According to VentureOne Corp., an investment research firm in San Francisco, venture capital companies raised a record $10 billion last year. The good news for technology-based businesses is high-tech companies were among the primary recipients of this venture capital. IT companies pulled in the lion's share of those funds, with a whopping 59 percent. Businesses in the life sciences fields, which also include technology-based companies, brought in 22 percent of the funding, while nontechnology companies took in the remaining 19 percent.
Throughout the last five years, software start-ups, particularly those involved in networking, communications and the Internet, have continued to attract the largest share of venture capital funding, says Jesse Reyes, director of Venture Economics Information Services, the venture capital research and consulting division of Securities Data Co. in Newark, New Jersey. This trend is expected to continue well through the end of this year.
Interactive Learning International Corp. (ILINC), a distance-learning software company in Troy, New York, is one company benefiting from the torrent of venture capital funds making its way to high-tech businesses. (Distance-learning software allows companies and schools to offer training sessions and courses to off-site employees and students.) Last year, ILINC received $1.75 million in venture capital funding from Geocapital Partners, a Ft. Lee, New Jersey-based venture capital firm specializing in IT investment.
"Geocapital approached us and was very eager to make an investment in the distance-learning market," says Jim O'Keefe, ILINC's CEO. "They were aggressively pursuing IT placement."

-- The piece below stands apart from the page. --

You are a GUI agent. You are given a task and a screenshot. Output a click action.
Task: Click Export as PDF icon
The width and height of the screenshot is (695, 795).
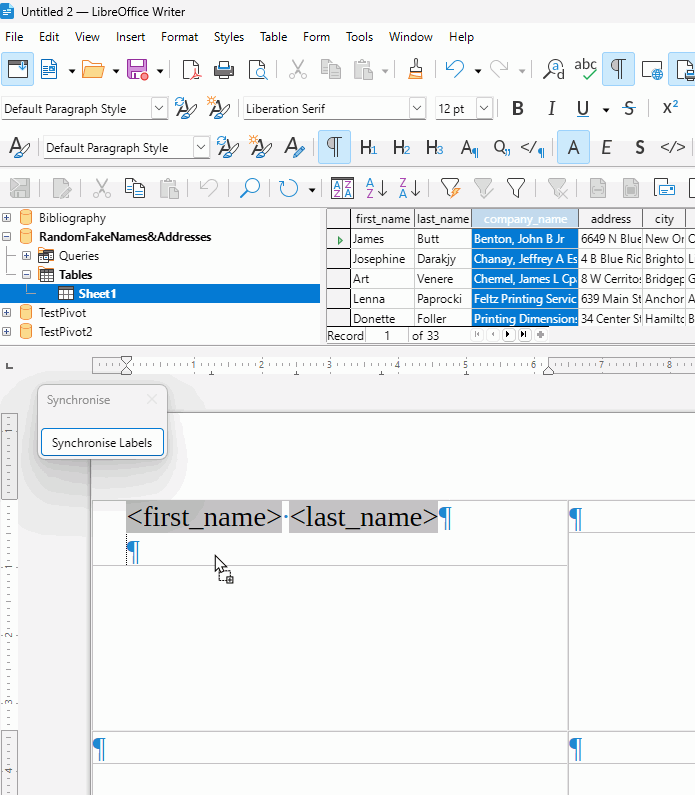tap(190, 70)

Still, experts say the sobering fact for high-tech entrepreneurs who aren't in the hot industries, such as the Internet and distance learning, is this: Venture capital funding is probably out of their reach. Even though funds are more plentiful than ever, the majority of venture capital firms are looking to invest large sums of money in well-established companies with proven track records, leaving the majority of high-tech start-ups and most small companies, in effect, out of the loop.
To address this gap, a host of government, state and regional programs have emerged to foster economic development, furnish costly research and development (R&D) funding, and provide access to risk capital, says Rice. Among them is the Small Business Innovation Research (SBIR) program, which provides grants or contracts for small high-tech companies in the start-up and development stages. Each year, 10 federal departments and agencies, including the National Science Foundation, the Department of Energy and the Environmental Protection Agency, are required by the SBIR to reserve a portion of their R&D funds to award to small businesses. Approximately $900 million was given to small technology companies in the last two years.
Another bright spot for high-tech financing: More private investors, often referred to as "angels," have stepped up to the plate to back technology-based businesses in recent years. "Angel investors are really carrying the weight for early-stage investing [in technology-based companies]," says Gerald Benjamin of International Capital Resources, an investment banking and capital sourcing firm in San Francisco, and author of Finding Your Wings: How to Locate Private Investors to Fund Your Venture (John Wiley & Sons).
Rather than dealing with venture capitalists--who have a reputation for being too controlling and too interested in short-term returns--many high-tech entrepreneurs are cutting out venture capital firms in favor of capital from angels. To their advantage, angel investors typically furnish small businesses with start-up capital, a long-term vision--and a whole lot more.
"The beauty of working with angel investors is that they provide more than just money," says Benjamin. "They provide extensive expertise, contacts and knowledge of investing from an investor's perspective to help raise further money. They are also able to be more closely involved, unlike venture capital firms."
Having an angel watching over you isn't always a blessing, though. "Whenever you let investors in," warns Benjamin, "you [face] the issue of control, and for many entrepreneurs, this is a critical problem."